__SOURCE DATA__:

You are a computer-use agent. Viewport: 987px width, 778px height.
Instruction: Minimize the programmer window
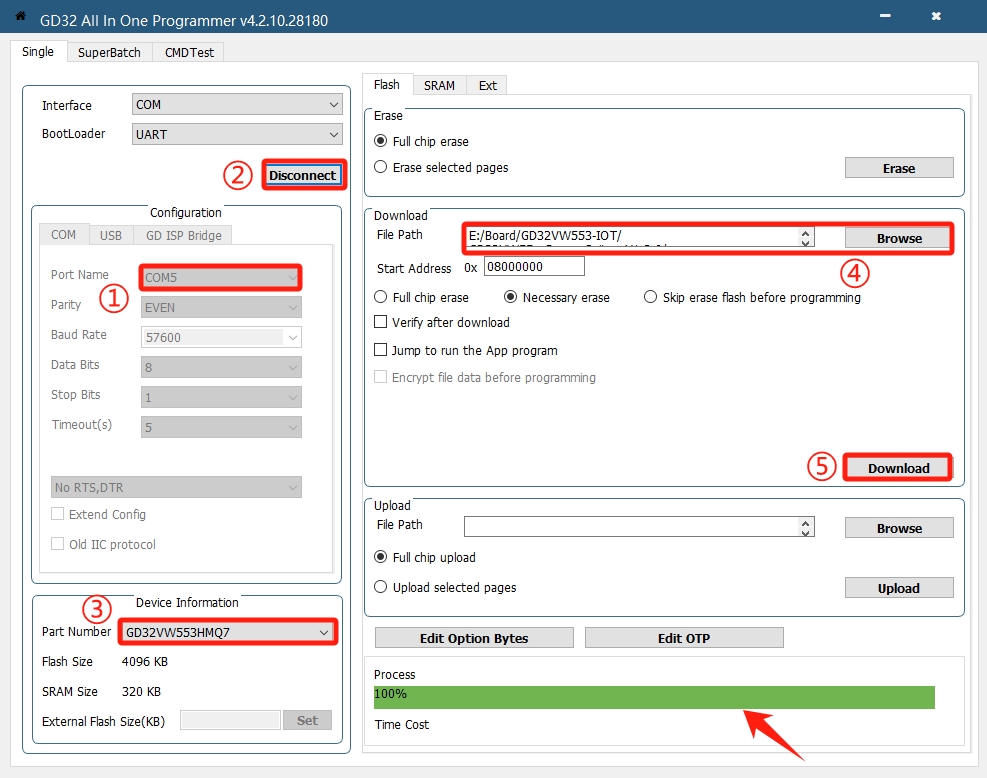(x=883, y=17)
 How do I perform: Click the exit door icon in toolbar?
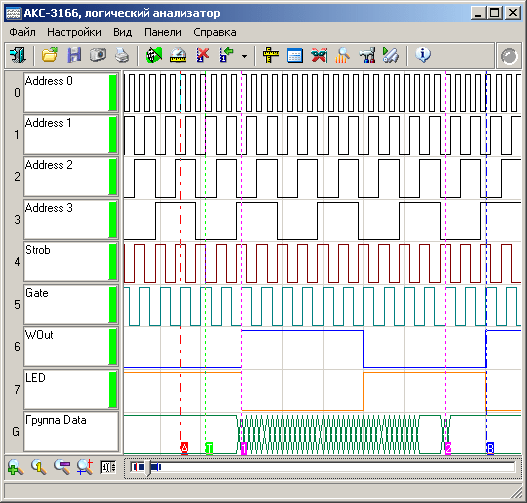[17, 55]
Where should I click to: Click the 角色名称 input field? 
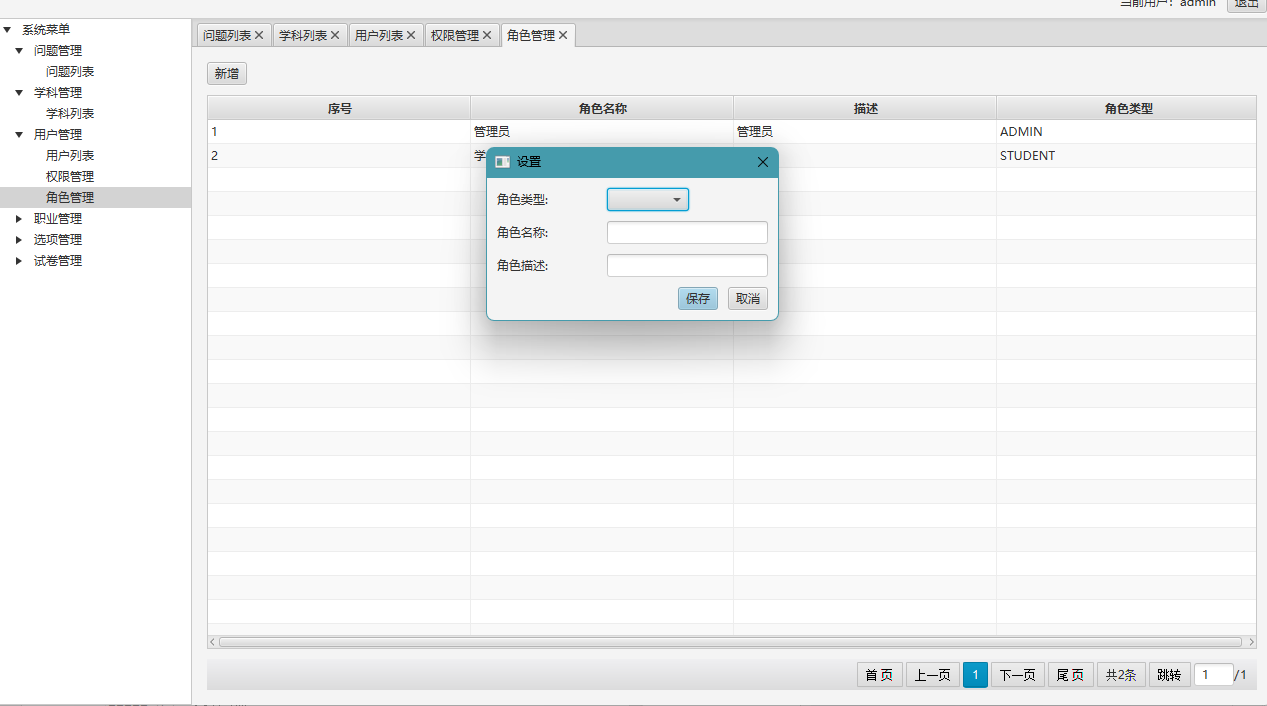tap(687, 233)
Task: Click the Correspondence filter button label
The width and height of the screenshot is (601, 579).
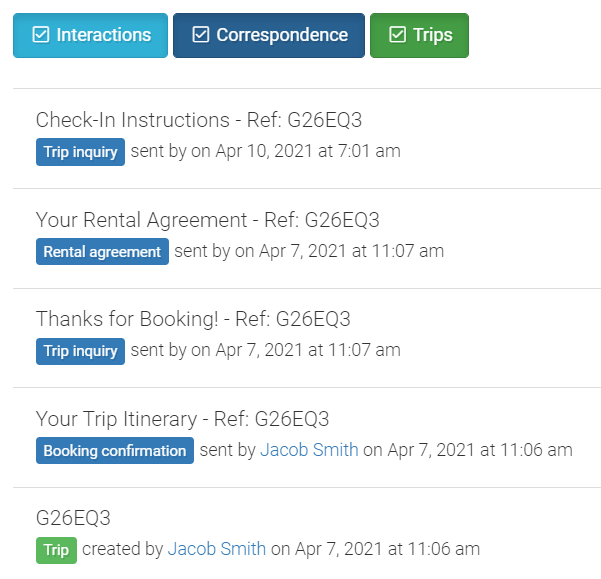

__AIM OF THE EXERCISE__:
Determine how many lines of the entries contain the string "height", and reply with nothing but the number.

__TASK ANSWER__:
2